From the entries below, copy exactly the lines from the one that contains "Task: Open the 文件(Z) menu" through the one that contains "Open the File", both included, and only those.
[Opening Supplied records section]
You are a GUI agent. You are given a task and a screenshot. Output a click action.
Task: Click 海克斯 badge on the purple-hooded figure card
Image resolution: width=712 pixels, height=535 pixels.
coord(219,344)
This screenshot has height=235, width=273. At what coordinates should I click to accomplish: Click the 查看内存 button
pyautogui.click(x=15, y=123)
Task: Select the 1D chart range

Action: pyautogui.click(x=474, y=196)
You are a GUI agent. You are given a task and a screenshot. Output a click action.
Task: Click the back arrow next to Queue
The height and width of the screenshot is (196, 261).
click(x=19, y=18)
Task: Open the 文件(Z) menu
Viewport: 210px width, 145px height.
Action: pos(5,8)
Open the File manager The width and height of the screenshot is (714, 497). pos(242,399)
[Closing Supplied records section]
[Opening Supplied records section]
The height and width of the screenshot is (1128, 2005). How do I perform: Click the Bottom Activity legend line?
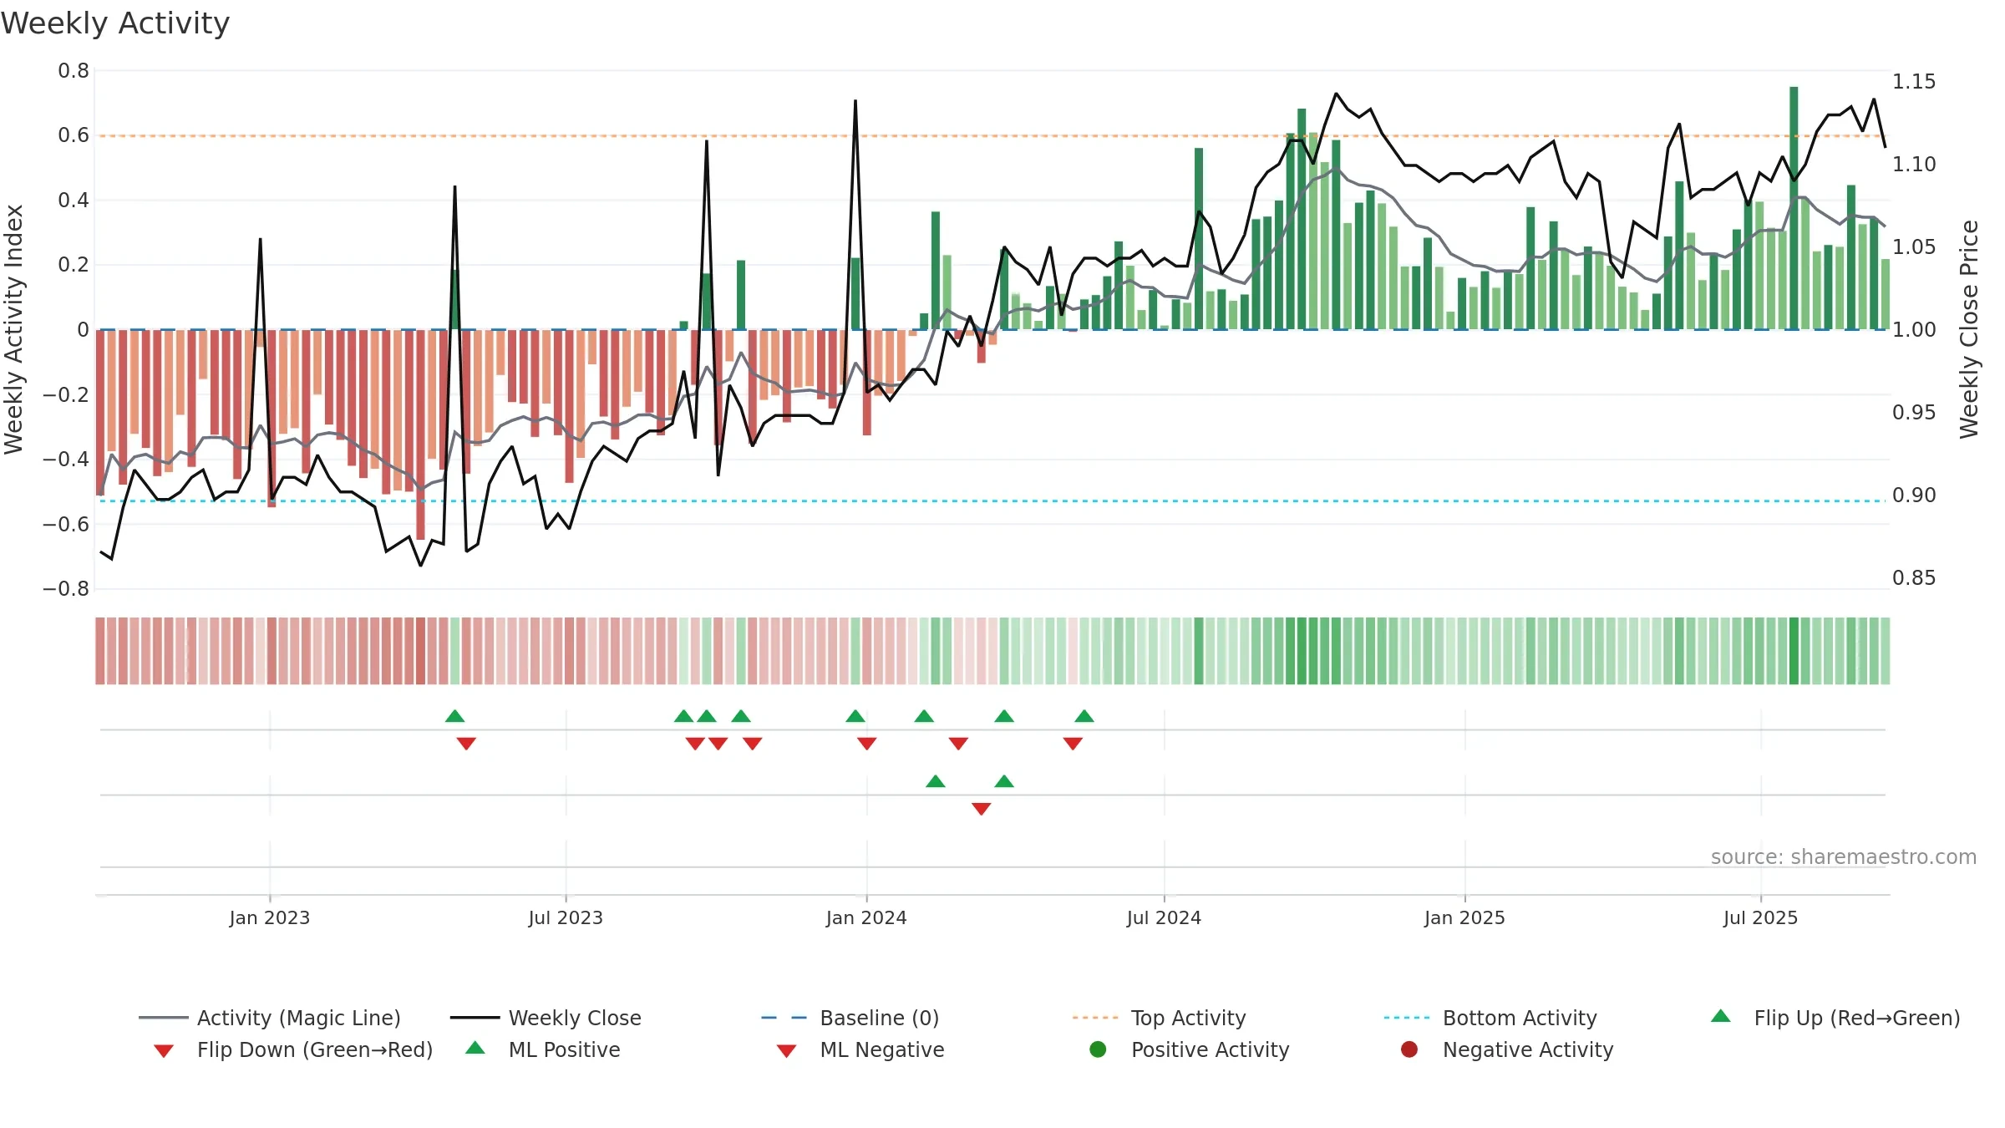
[Closing Supplied records section]
[Opening Supplied records section]
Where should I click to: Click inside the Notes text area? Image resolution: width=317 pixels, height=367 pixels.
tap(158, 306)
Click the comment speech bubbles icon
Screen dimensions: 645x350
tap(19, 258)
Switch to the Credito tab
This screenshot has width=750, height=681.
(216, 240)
[Closing Supplied records section]
__Expected output__:
Task: Open the 文件(Z) menu
Viewport: 210px width, 145px height.
Action: pos(5,8)
Open the File manager The width and height of the screenshot is (714, 497). pos(242,399)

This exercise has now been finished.